EXCERPTED PASSAGE:
● ● ● ● ●

Archive for May, 2012

“Proof”: Why We Like It

Thursday, May 31st, 2012

Volunteer Suzanne Wendell has a special kind of speaking voice. It is melodious and relaxing, kind of like one of those Sounds of the Ocean CDs minus the crashing waves. We’ve wasted entire afternoons asking her to repeat phrases like “purple mountain majesty” and “oodles of noodles.” Sometimes we even kind of zone out listening to her mellifluous intonations and go to a place of neither sleep nor wakefulness—kind of like when you half-wake-up from your Saturday afternoon nap and pretend not to hear your sig. other saying it’s time to get up, the Szymanskis are coming over and you need to hide the good bourbon and mash the avocados.

When she isn’t slowing our heart rates with her voice-box vibrations, Suzanne helps us open mail, send mail, enter copyedits, organize contributor information, and, of course—review and evaluate manuscripts. Here are her thoughts on Tracy Burkholder’s “Proof,” an essay from our upcoming issue:

Suzanne Wendell: Fiction is what I write, and it seems to be all I ever get anything out of, at least in terms of “honing my craft.” But from the first sentence of Tracy Burkholder’s essay—“Ginger-scented oil slicks my fingers”—I was hooked, and I enjoyed and appreciated the piece as much as I would a short story.

I would like to say that this is because Burkholder’s essay reads like fiction. I felt awe when I read “One of the first stories we’re told is the stroke of our mother’s hand across our newborn skin.” But Burkholder does more than dazzle us with poignant and beautiful prose. She also includes facts from scientific studies, interesting facts, even. Did you know, for instance, that Puerto Ricans touch each other an average of three times per minute?  I’d like to see a fiction writer use such fascinating trivia as successfully and as matter-of -factly.

I think I am most drawn to “Proof” because of Burkholder’s astute observations about something so deceptively complicated: touch. After reading the essay, I realized how big of an issue touch is in my own life. Knowing, for example, when and when not to hug an acquaintance or relative. It’s not that I don’t like hugs. I love hugs. It’s the possibility of offending another person by encroaching on his or her personal space that holds me back. But Burkholder, whether or not she ever intended to, inspired me to go for it every time. So if I ever get slapped, punched, or sued for touching someone inappropriately, remember it’s Tracy Burkholder’s fault and not mine.

Comma Clarification

Tuesday, May 29th, 2012

As we await delivery of our summer issue (due any day from our printer), we’re not exactly picking our noses. Or if we are picking our noses, it’s because we weren’t raised right, not because we have nothing better to do. For one thing, we’re all reading rapaciously to keep on top of all the submissions, which have doubled in number the past couple of weeks as all you deadline-conscious writers try to get in under the wire. (Our reading period ends Thursday [tears, lamentation]. . . . But lo, our contest starts Friday [pennants, pumping fists].) We’re also getting a jump on copy-editing our fall number. In late summer we’ll shoot it to the typesetter, and maybe, just maybe, if we are caught up on everything else, we can spend a few days on flotation devices in a large, warm body of liquid, preferably holding sweating glasses of some improbably colored beverage. But we get ahead of ourselves. Right now we’ve got commas on our minds. Not literally, because that would look weird. Rather, we’ve been thinking about them in the proper-usage sense, and in the spirit of summer giving, we thought we’d post about a situation in which commas are often used incorrectly. Curiously, this error stems from people being scrupulous about the commas in a given sentence . . . and they use one too many.

● ● ● ● ●

RAW DATA:
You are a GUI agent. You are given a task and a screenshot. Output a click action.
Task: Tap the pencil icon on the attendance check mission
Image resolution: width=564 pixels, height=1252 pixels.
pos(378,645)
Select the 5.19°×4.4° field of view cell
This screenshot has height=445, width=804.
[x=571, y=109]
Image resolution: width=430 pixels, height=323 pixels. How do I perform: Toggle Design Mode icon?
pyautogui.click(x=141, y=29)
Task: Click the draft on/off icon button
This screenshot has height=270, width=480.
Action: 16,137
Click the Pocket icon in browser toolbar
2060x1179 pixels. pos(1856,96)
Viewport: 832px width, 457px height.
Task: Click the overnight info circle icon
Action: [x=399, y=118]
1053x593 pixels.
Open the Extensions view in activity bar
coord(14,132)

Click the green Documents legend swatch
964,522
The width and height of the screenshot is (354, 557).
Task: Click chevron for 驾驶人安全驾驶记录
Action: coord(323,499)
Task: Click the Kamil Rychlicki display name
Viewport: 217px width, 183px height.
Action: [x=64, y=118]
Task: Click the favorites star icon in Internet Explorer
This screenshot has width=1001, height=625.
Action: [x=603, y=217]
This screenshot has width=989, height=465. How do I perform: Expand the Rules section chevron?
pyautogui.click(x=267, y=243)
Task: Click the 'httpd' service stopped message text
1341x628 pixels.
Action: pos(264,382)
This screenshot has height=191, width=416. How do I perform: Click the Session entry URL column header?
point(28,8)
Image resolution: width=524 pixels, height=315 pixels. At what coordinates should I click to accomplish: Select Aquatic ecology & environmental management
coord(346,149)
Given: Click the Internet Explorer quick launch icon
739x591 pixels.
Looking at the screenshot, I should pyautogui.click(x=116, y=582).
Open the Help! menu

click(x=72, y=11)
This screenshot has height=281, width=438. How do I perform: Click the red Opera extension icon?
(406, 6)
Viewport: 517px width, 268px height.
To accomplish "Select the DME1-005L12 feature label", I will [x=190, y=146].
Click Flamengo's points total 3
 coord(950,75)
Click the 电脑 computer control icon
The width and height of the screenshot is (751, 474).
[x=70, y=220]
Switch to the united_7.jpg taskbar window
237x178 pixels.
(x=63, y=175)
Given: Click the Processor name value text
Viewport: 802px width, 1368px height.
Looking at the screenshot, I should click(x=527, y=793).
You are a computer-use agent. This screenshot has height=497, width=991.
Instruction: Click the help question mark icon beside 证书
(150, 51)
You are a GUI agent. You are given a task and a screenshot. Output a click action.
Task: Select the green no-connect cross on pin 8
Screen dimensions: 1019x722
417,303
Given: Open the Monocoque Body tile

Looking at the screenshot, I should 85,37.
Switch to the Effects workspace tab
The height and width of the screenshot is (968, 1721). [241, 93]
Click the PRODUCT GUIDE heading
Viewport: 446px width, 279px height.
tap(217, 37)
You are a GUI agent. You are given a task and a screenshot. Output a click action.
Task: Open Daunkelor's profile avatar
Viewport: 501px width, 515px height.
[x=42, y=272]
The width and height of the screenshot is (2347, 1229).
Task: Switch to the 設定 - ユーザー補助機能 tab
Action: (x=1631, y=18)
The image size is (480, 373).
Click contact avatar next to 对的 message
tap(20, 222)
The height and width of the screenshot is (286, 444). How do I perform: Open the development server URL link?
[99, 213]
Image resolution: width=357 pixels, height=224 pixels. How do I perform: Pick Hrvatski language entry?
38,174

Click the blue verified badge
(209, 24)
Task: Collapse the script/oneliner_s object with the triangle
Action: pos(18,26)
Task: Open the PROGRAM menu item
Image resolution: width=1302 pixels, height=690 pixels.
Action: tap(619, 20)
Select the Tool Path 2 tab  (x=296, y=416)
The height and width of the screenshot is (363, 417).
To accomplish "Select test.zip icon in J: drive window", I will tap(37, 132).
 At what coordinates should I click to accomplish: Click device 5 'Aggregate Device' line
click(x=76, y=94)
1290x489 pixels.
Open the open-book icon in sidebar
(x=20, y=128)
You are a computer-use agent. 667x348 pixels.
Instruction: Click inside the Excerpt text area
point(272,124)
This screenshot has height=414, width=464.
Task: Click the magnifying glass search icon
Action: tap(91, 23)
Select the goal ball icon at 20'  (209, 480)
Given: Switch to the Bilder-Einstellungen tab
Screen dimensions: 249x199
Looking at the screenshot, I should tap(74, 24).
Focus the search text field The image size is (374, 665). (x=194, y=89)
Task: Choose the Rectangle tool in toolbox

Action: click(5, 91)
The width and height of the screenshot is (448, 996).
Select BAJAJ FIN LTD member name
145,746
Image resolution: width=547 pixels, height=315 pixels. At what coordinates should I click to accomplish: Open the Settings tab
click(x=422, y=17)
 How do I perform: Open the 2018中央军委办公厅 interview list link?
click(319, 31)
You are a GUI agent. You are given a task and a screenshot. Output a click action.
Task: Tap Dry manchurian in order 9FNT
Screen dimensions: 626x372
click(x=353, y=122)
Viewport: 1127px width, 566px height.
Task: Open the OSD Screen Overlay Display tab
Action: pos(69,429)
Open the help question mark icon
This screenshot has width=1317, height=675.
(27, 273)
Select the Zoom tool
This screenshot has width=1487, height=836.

● ● ● ● ●

CHALLENGES:
(a) Using the blog archive, decide whether each statement agrees with it. Give yes or no for each, along with the words from the blog archive that settle it, quoted exactly.
(i) Suzanne Wendell says that fiction is what she writes.
(ii) The magazine's reading period ends on Friday.
(iii) Submissions have tripled in number over the past couple of weeks.
(b) Pick up the blog archive after its final sentence and write the next part of the post about commas.
The entries aren't needed for this work.

RESPONSES BY TASK:
(a)
(i) Yes: "Fiction is what I write"
(ii) No: "Our reading period ends Thursday"
(iii) No: "which have doubled in number the past couple of weeks"

(b)
The problem arises from the complex-compound sentence. That’s a sentence that has at least two independent clauses with a dependent clause or phrase thrown in. An example is the sentence above beginning with “Rather.” It seems the temptation is to add an extra, unnecessary comma after “and,” thus treating the prepositional phrase as a parenthetical. The effect is clunky and chopped-up: “. . . sense, and, in the spirit of summer giving, we . . .” Blech. Here’s another off-the-cuff example:

The convict ruminated on his criminal past, and hoisting his squeeze bottle of Elmer’s, he lamented that he had not discovered earlier the joy of popsicle-stick art.

Still a bit clunky. Two he‘s in swift succession. To streamline, we’d probably edit this line as follows (and move the comma accordingly):

The convict ruminated on his criminal past and, hoisting his squeeze bottle of Elmer’s, lamented that he had not discovered earlier the joy of popsicle-stick art.

Hope this clears the comma air. Happy punctuating!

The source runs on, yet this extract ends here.